Tallinn: Pembaruan yang Merevolusi Kecepatan Tezos

Tezos, jaringan blockchain proof-of-stake lapis 1, baru saja meluncurkan pembaruan protokol transformasional yang disebut Tallinn, menandai tonggak dalam evolusi infrastrukturnya. Pembaruan protokol ke-20 ini mewakili loncatan kualitatif dalam kinerja jaringan, berhasil mengurangi waktu konfirmasi menjadi hanya enam detik di lapis dasar. Menurut laporan dari Cointelegraph, tujuan utama dari inisiatif ini adalah secara signifikan meningkatkan performa jaringan melalui percepatan pembuatan blok, meminimalkan kebutuhan memori, dan mengurangi latensi operasional, menghasilkan finalisasi yang lebih cepat bagi pengguna.

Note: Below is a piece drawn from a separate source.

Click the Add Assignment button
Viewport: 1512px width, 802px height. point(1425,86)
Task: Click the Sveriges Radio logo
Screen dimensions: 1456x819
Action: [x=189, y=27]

Perbaikan Teknis Protokol Tallinn di Tezos

Pembaruan Tallinn memperkenalkan perubahan arsitektur mendalam yang mengubah cara Tezos mengelola konsensus. Alih-alih hanya memungkinkan sebagian validator untuk berpartisipasi dalam penetapan blok, versi baru dari protokol ini mengaktifkan semua produsen blok jaringan, yang disebut ‘bakers’, untuk memvalidasi setiap blok secara menyeluruh. Perubahan fundamental ini didukung oleh implementasi tanda tangan kriptografi BLS (Boneh-Lynn-Shacham), sebuah teknologi yang menggabungkan beberapa tanda tangan dalam satu tanda tangan per blok, secara signifikan mengurangi beban komputasi pada node jaringan.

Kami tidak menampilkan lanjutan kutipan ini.